Tony divided attendees in to smaller groups with individual leaders for the weekend. Over the two days, the group did plenty of karaoke dan-yus, many cloud hands, and also worked on several of the moves in the last part of the Tai Chi set.
“I was thrilled to spend time on the last part of the set,” said Denver member Maureen McGuire. “I can now relax more when doing that part of the set. It was extremely helpful.” Maureen, who has been practicing Taoist Tai Chi for five years said the workshop also enabled her to “get more in touch with the internal aspects of Tai Chi. That makes more sense to me now,” she said.
Executive Director of the Taoist Tai Chi Society of the USA Sean Dennison led a team of six kitchen volunteers in preparing food for the site’s first international workshop since the Denver kitchen was completed in the spring.
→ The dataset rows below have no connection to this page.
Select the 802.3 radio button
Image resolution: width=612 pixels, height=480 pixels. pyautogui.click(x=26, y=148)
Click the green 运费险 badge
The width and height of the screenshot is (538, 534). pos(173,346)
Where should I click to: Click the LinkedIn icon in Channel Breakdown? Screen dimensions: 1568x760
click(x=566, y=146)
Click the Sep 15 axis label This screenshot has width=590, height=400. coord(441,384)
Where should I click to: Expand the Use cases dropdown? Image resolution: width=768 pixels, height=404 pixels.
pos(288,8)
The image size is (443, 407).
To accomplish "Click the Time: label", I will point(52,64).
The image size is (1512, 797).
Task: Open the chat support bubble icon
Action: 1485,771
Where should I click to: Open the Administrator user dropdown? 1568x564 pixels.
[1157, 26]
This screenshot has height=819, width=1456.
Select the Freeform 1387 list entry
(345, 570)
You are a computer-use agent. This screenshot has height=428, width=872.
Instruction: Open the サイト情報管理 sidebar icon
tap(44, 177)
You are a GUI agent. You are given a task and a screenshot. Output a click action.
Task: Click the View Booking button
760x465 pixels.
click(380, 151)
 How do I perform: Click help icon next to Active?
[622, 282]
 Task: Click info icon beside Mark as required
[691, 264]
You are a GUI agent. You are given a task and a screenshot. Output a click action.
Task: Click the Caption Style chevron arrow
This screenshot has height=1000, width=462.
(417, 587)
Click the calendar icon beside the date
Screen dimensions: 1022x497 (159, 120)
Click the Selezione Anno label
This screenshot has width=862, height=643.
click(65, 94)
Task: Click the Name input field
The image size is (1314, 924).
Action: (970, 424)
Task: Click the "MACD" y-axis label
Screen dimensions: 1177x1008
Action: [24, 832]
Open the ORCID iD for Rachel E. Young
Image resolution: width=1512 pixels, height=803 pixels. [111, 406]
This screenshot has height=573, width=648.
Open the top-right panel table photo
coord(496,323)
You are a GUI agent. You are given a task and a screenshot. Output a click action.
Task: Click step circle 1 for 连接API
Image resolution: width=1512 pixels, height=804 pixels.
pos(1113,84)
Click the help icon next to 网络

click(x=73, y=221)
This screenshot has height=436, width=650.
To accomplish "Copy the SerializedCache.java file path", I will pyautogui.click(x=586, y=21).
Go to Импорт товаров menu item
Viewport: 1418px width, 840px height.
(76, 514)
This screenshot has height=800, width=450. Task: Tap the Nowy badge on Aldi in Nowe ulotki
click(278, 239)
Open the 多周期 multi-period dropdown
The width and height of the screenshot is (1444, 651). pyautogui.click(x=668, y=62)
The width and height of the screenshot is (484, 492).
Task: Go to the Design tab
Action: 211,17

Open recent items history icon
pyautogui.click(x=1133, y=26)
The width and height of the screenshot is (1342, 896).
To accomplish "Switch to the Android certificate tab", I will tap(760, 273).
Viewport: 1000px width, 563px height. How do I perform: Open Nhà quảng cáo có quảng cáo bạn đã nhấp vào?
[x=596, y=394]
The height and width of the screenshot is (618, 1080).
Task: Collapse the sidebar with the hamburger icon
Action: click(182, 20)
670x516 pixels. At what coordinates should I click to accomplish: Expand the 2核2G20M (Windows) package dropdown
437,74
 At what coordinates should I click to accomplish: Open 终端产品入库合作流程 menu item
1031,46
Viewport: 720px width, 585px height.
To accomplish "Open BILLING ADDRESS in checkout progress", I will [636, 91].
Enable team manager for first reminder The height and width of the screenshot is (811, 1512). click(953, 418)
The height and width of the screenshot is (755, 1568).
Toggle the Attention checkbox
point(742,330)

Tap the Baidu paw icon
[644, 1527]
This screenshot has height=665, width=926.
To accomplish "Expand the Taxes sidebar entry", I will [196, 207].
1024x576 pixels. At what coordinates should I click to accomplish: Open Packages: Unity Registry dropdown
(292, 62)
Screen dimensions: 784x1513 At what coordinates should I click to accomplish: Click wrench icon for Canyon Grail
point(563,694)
Dishes served included zesty lemon chicken and fish with a special black bean sauce created by Tony.
Because Tony’s special day fell on the first day of the workshop, participants surprised Tony with both Chinese and American birthday celebrations. During the morning break on Saturday, members served “Sao Bao”—a steamed bun shaped like a peach, with red bean paste inside. The peach is a symbol of longevity in China.
In the afternoon, the group presented Tony with a birthday cake decorated with both Chinese and English writing. In English it said, “Happy Birthday, Tony!” In Chinese, “This is a special birthday greeting to elders meaning, ‘May you have good fortune as immense as the Eastern Sea, may you live as long as the Southern Mountains.'”
At night, as the last dish of the day, the group served longevity noodles. “In the Chinese tradition, the foods served on special occasions are also symbols of our intention. Noodles are long to symbolize long lasting… longevity,” said Denver member Helena Trent, who helped prepare the noodle dish.